Stored data.
▶
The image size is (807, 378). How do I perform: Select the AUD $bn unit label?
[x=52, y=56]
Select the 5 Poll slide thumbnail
◀
▶
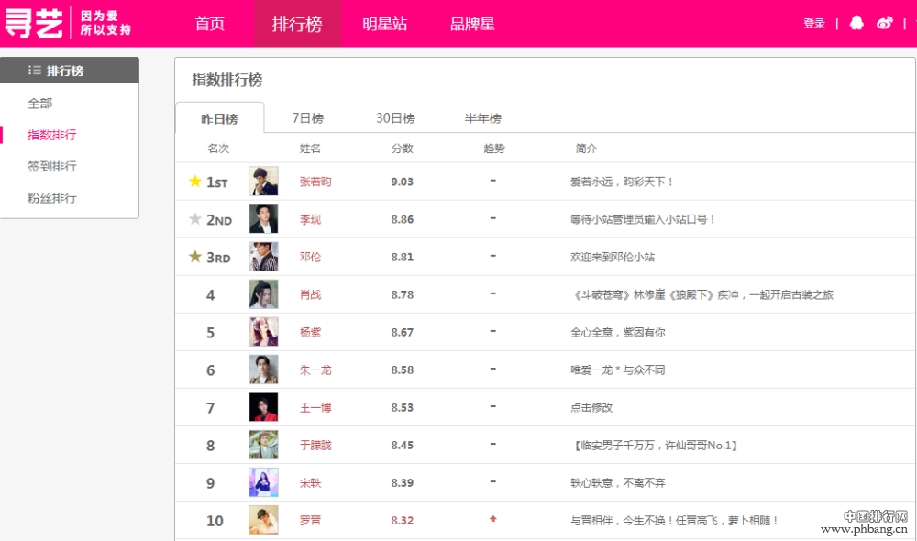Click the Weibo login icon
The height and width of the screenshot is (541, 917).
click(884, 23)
◀
▶
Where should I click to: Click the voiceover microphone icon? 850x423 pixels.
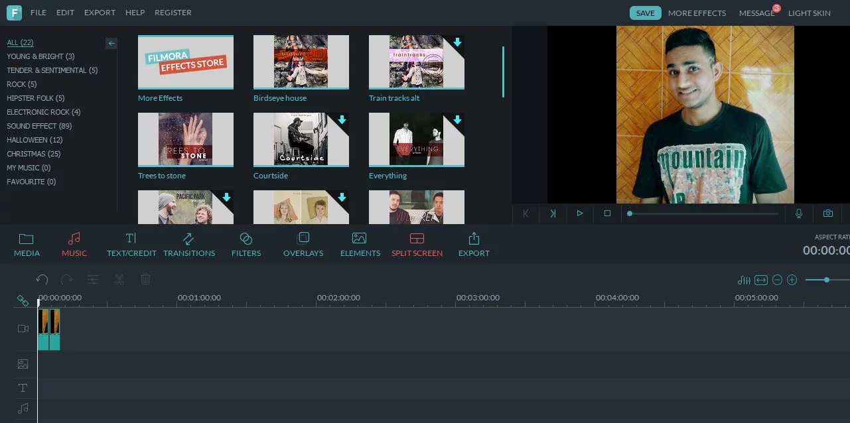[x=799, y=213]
◀
Problem to work on. Your reply is to repeat, unchanged, the lines above running from the one with "The image size" up to and including the one with "Select the 5 Poll slide thumbnail".

Problem solution.
The image size is (807, 378). How do I perform: Select the AUD $bn unit label?
[x=52, y=56]
Select the 5 Poll slide thumbnail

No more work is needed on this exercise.